Since my last post about White Castle hamburgers and tornado warnings (no, I have not yet been arrested, but in case "they're" watching, WHITE CASTLE IS TRADE MARKED, SERVICE MARKED AND ALL OTHER MARKS), I've been tweedling what a weighty role (pun intended) food plays--on a number of levels--toward how I feel about travel. Let me begin to count the ways. Perhaps you should print this list of tried-and-true culinary traveling truisms and keep it in your carry-on, just in case you are . . . um . . . insane.

*Don't eat well, don't feel well.

*Don't eat, don't function.

*Eat too much, want to pummel person instructing you to wear your seatbelt "low and snug" across your stomach.

*Eat too high on the hog, hate the next month's credit card bill. Unless it's BBQ hog in Memphis. Then, EAT ON!

*Eat deep fried pickles when visiting the south, blow up like the MetLife blimp I saw sailing over our house just this morning.

*Dining while talking business? Order foods that don't dribble. Things you can cut into bite-sized pieces and carefully fork into your mouth. No sauces, especially if you've packed light. And especially do not put the whole cherry tomato in your mouth and chomp down. Or try to stab it. Or twirl the inch-thick cheese on that baked onion soup, unless you have a couple hours to spare.

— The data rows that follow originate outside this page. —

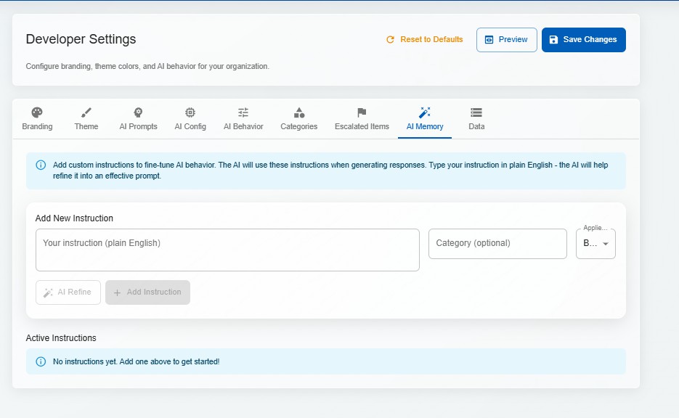Click Reset to Defaults link

point(424,40)
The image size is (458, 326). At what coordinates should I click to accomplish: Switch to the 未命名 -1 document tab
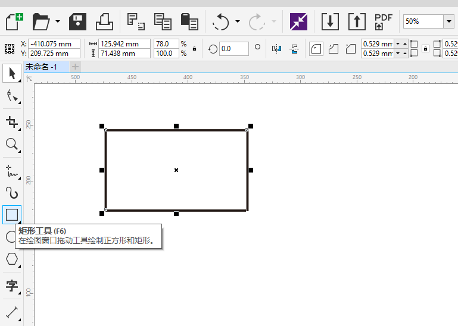tap(42, 67)
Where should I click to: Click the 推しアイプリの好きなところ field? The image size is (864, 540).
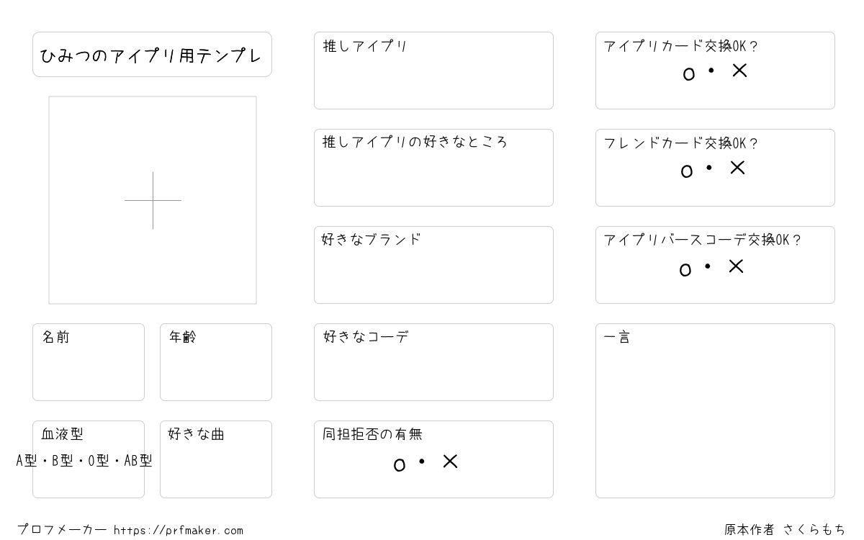coord(433,168)
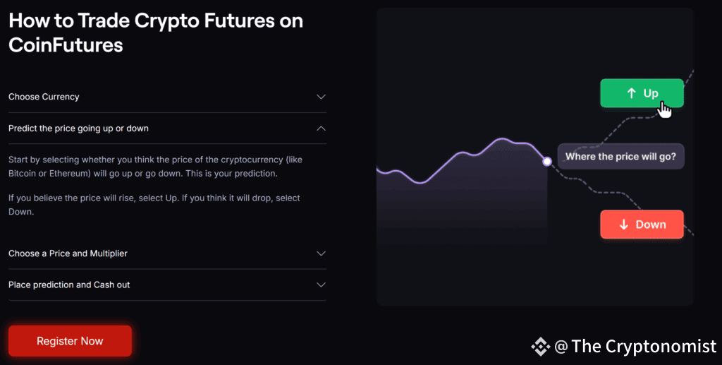Select Predict the price going up or down
Image resolution: width=722 pixels, height=365 pixels.
(x=78, y=128)
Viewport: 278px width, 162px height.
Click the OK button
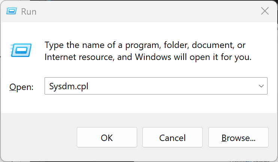coord(107,137)
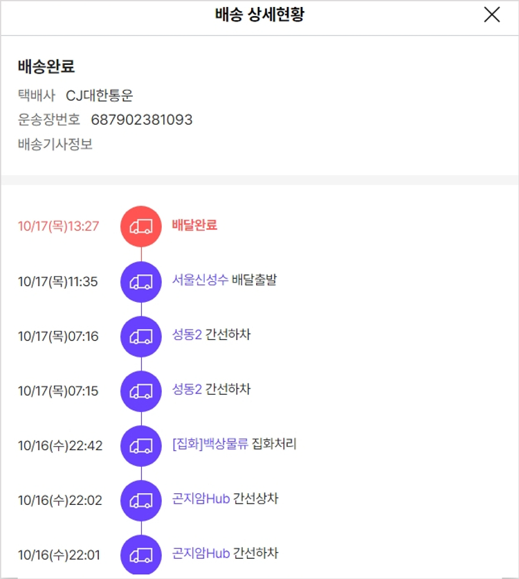Click the 10/16(수)22:42 timestamp
The width and height of the screenshot is (519, 579).
(60, 445)
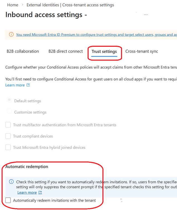The image size is (177, 214).
Task: Switch to the B2B collaboration tab
Action: (x=23, y=51)
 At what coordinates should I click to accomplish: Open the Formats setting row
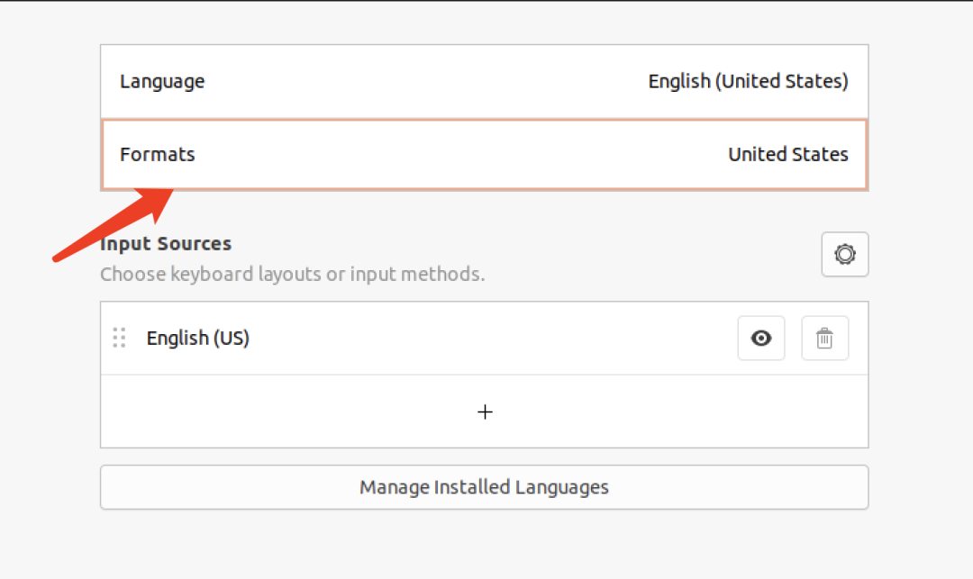(158, 154)
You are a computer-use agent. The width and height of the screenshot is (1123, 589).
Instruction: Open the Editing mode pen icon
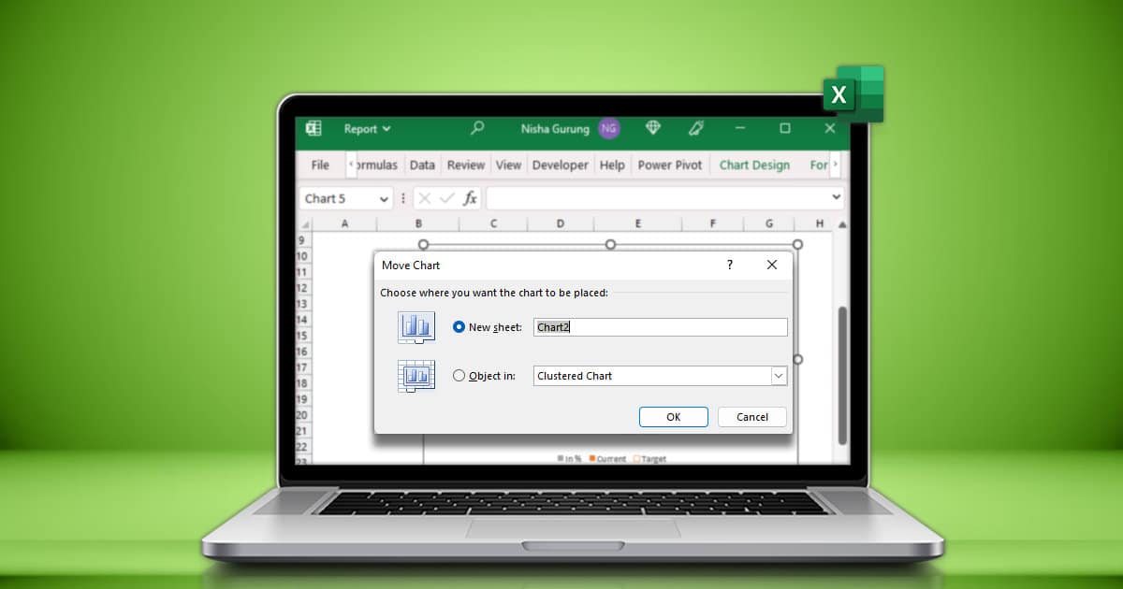697,129
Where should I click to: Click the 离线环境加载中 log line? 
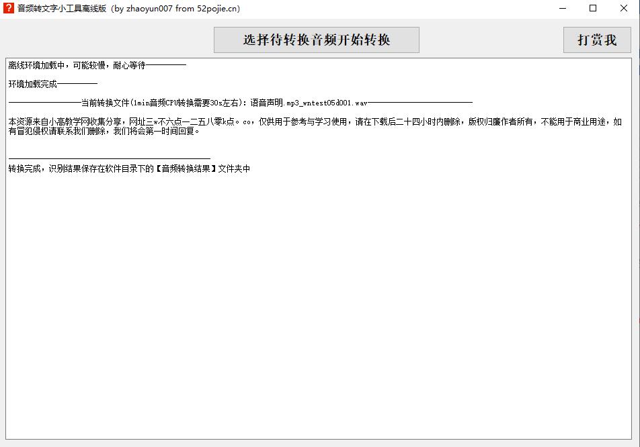(77, 65)
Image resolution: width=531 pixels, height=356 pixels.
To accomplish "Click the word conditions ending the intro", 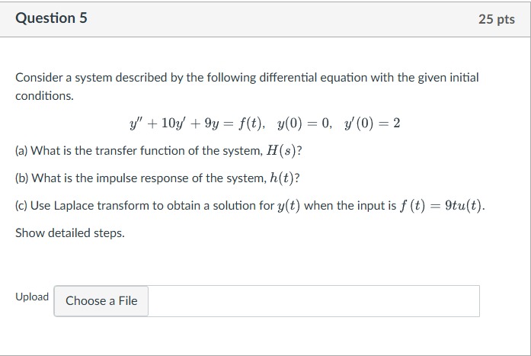I will tap(44, 96).
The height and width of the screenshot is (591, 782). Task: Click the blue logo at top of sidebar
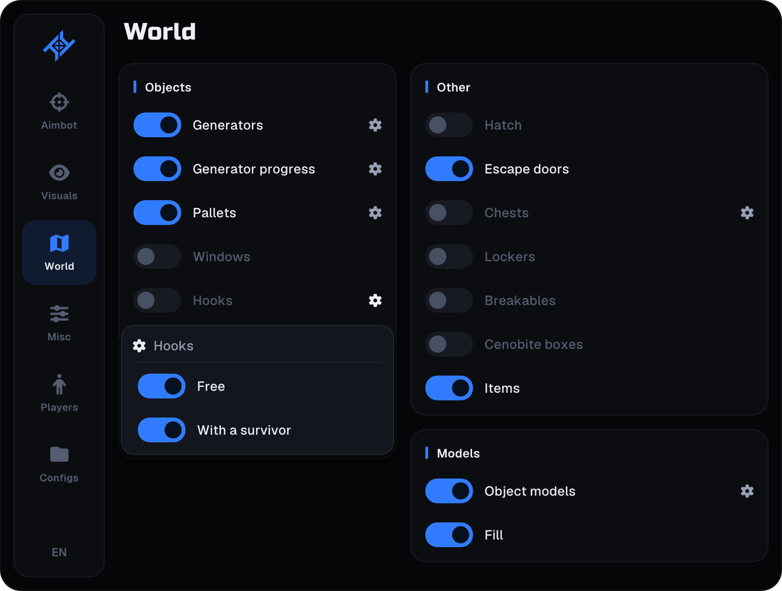coord(59,46)
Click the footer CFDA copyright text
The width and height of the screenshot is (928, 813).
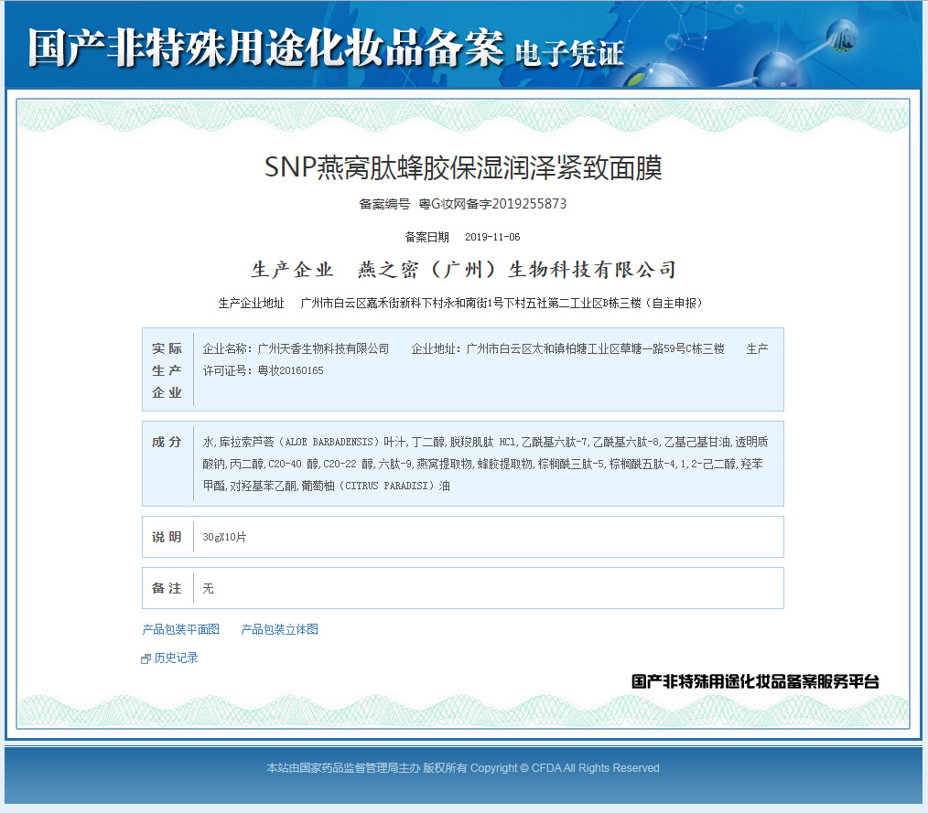coord(462,768)
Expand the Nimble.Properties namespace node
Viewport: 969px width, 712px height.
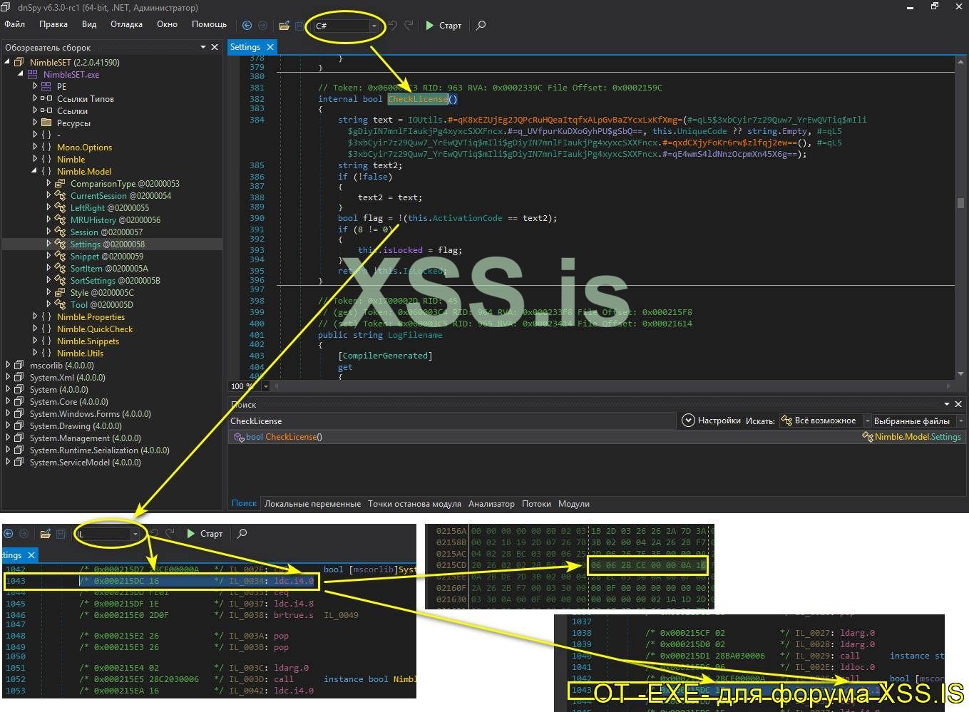35,316
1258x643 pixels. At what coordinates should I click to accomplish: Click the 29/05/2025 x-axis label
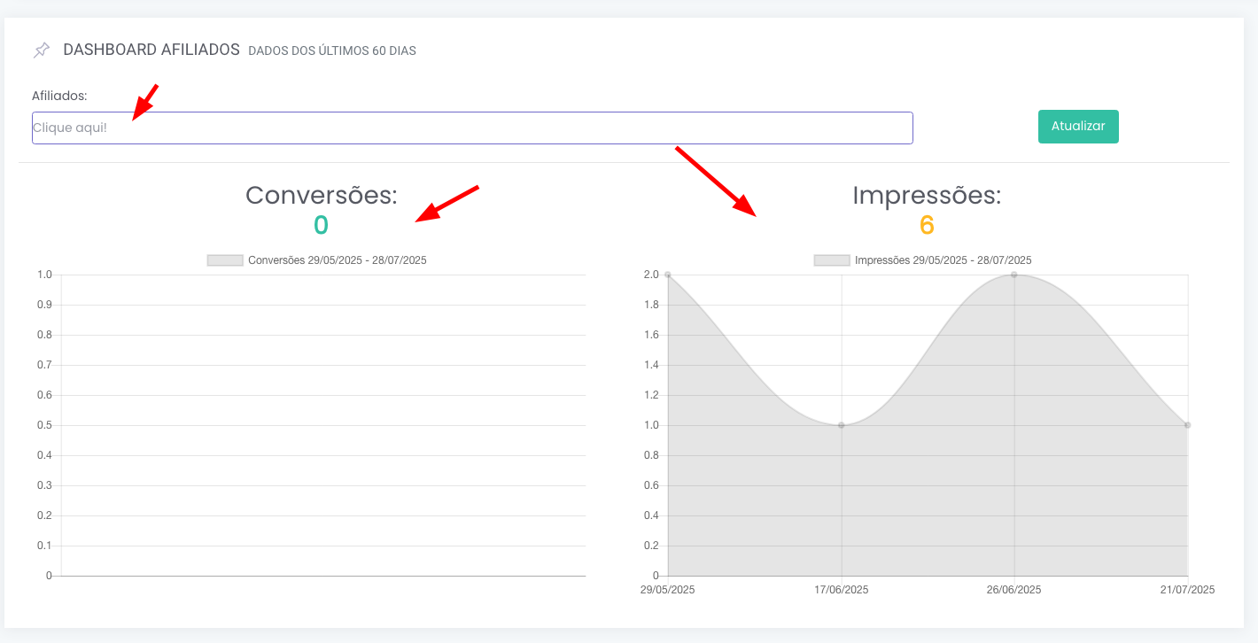tap(668, 590)
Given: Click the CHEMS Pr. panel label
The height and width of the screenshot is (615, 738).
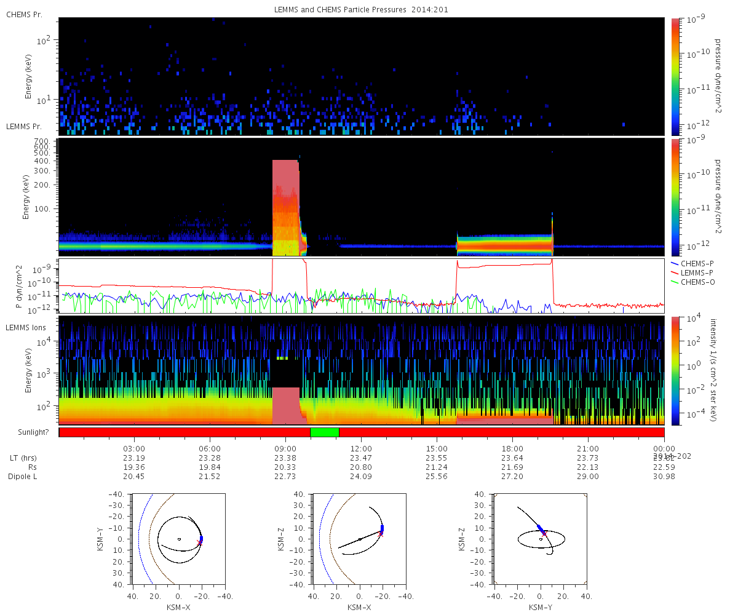Looking at the screenshot, I should point(24,14).
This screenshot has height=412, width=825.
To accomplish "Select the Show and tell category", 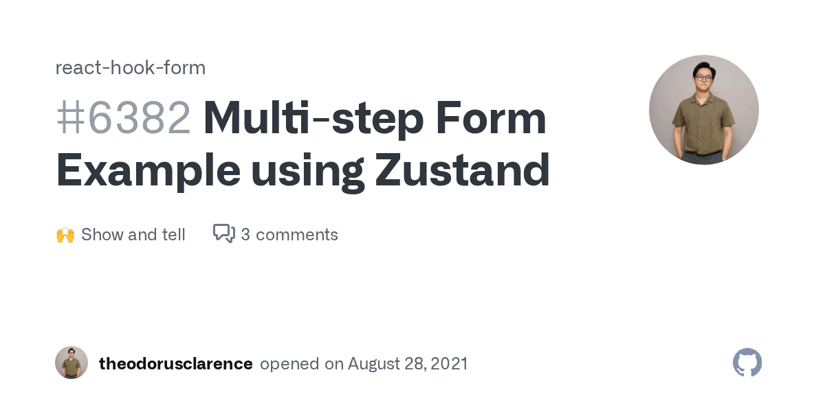I will coord(133,235).
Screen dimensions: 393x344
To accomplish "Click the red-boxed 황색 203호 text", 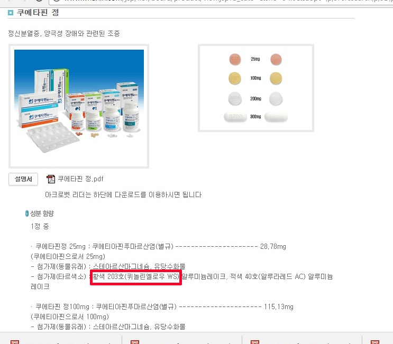I will pyautogui.click(x=136, y=277).
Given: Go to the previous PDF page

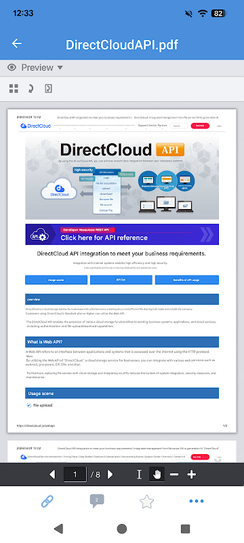Looking at the screenshot, I should (x=52, y=474).
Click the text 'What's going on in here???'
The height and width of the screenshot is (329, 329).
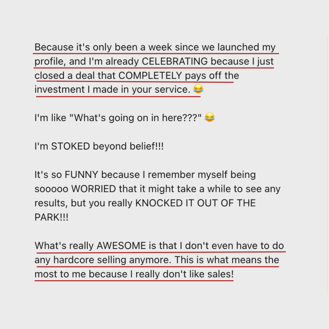136,118
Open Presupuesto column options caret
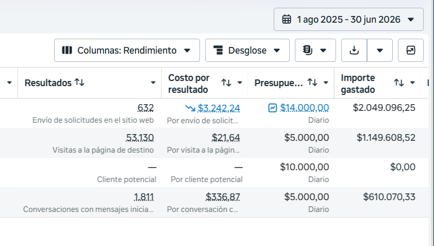 (x=326, y=83)
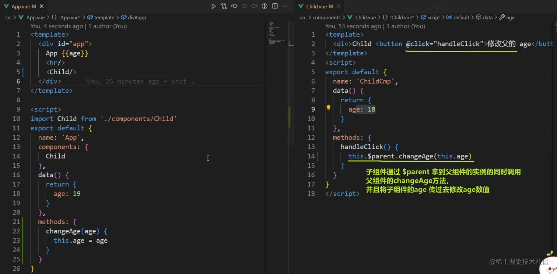The image size is (557, 274).
Task: Select the Child.vue editor tab
Action: [316, 7]
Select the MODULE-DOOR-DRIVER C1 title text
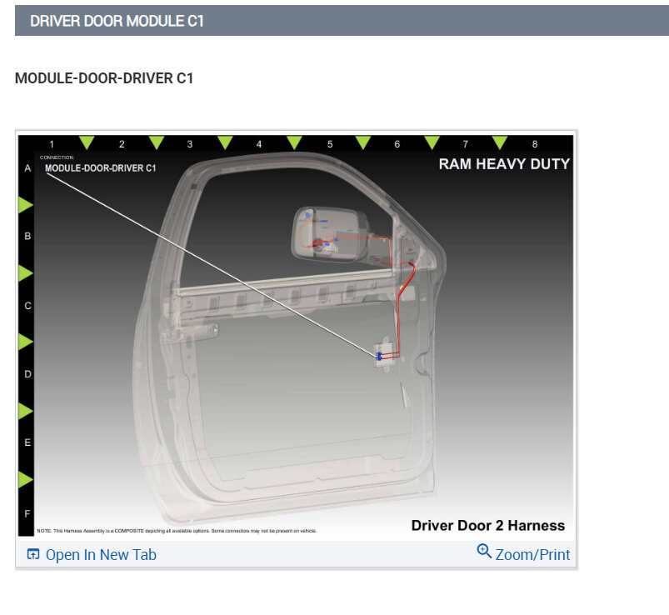 [x=104, y=78]
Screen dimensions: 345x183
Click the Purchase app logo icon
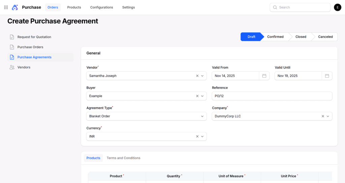[15, 7]
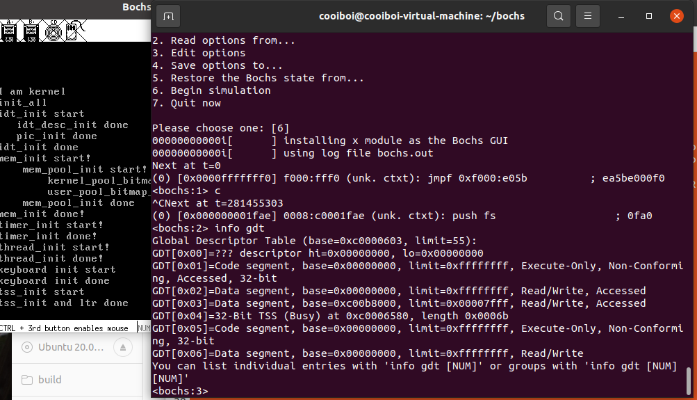This screenshot has width=697, height=400.
Task: Click the NUM indicator in Bochs status bar
Action: pyautogui.click(x=144, y=328)
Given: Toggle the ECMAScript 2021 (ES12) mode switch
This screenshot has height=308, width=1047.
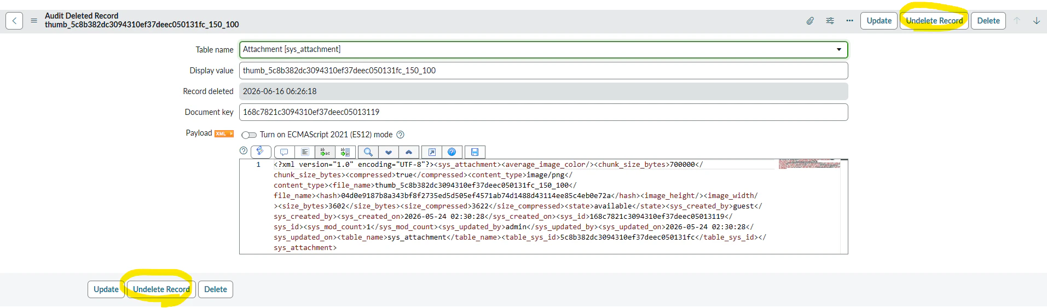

*Using a straw? Don't forget about it or else you might bring the glass to your mouth while maintaining that all important eye contact, only to have the straw careen up your nostril. Right or left nostril, doesn't matter. They're both sensitive enough to draw tears. Don't ask me how I know this. And don't ask the acquisition editor stuck dining with me when this transpired--the first time we met.

*Need comfort food? Fried chicken with mashed potatoes and white gravy aren't on many room service menus. If you know of such a place, please post it and I'll wrangle a stop-over my next trip.

*Like to finger the crusty bits from the crusty bread that fall onto your plate? Be careful one of them isn't your wayward acrylic nail. The surprising tell-tale crunch is detectable throughout an entire restaurant.

*Like hot wings? Either don't eat them three days in a row, or be prepared to pay the "digestional" price. Especially don't engage in this wing-ding of a marathon wing-ding if you have connecting flights with no "down" time, as in "sit yourself down, and NOW!" time.

*Like short-cut, light-weight gadgets? Travel tooth "brushing" thingies (not a bristle in sight) complete with tooth paste (not) that slip onto your finger (designed to do this) do not remove celery seeds from between your teeth, or pepper, or steak shreds.

*No matter how many times you eat banquet chicken, it does not taste much like chicken. BUT, if you crave a SpongeBob SquarePants flavor, your wish will come true.

*Tired of formal dining on fancy food? If there's a local diner nearby where you can sit on a stool at the counter, sit there and eat there. Give yourself a spin! Conversation between the fry cooks, regulars and waiters is always entertaining, and usually interesting. It will help you fight off Conference Table Stupor. Plus, the "full" breakfast will cost ya no more than six bucks, a mere twenty bucks cheaper than the hotel restaurant--and their $26 does not include good ol' fried potatoes . Or coffee. Or anything other than "continental" fare. (Whose continent?!)

*Buffets can be scary, but not always.

*Want to inquire about tapioca pudding? You're old. But I don't care; I do it anyway!

*Need protein for breakfast but no time to round some up before heading out? PLAN AHEAD! Pick up a large Wendy's chili the night before and place it on the desk next to your laptop. Even if you don't have a fridge, twelve hours later, it will not kill you. I'm living proof, dozens of times over.

*Want to locate French cuisine? Don't ask me. (Bet you're not surprised.)

*Always wondered about Waffle House? Mm, mm, mm.

Wonder why I'm currently "cutting back?" Seriously? If so, it's official; you ARE insane. So print this list out and read it again. As soon as you no longer wonder why I'm blackmailing myself with a picture of the aforementioned MetLife blimp, consider yourself healed.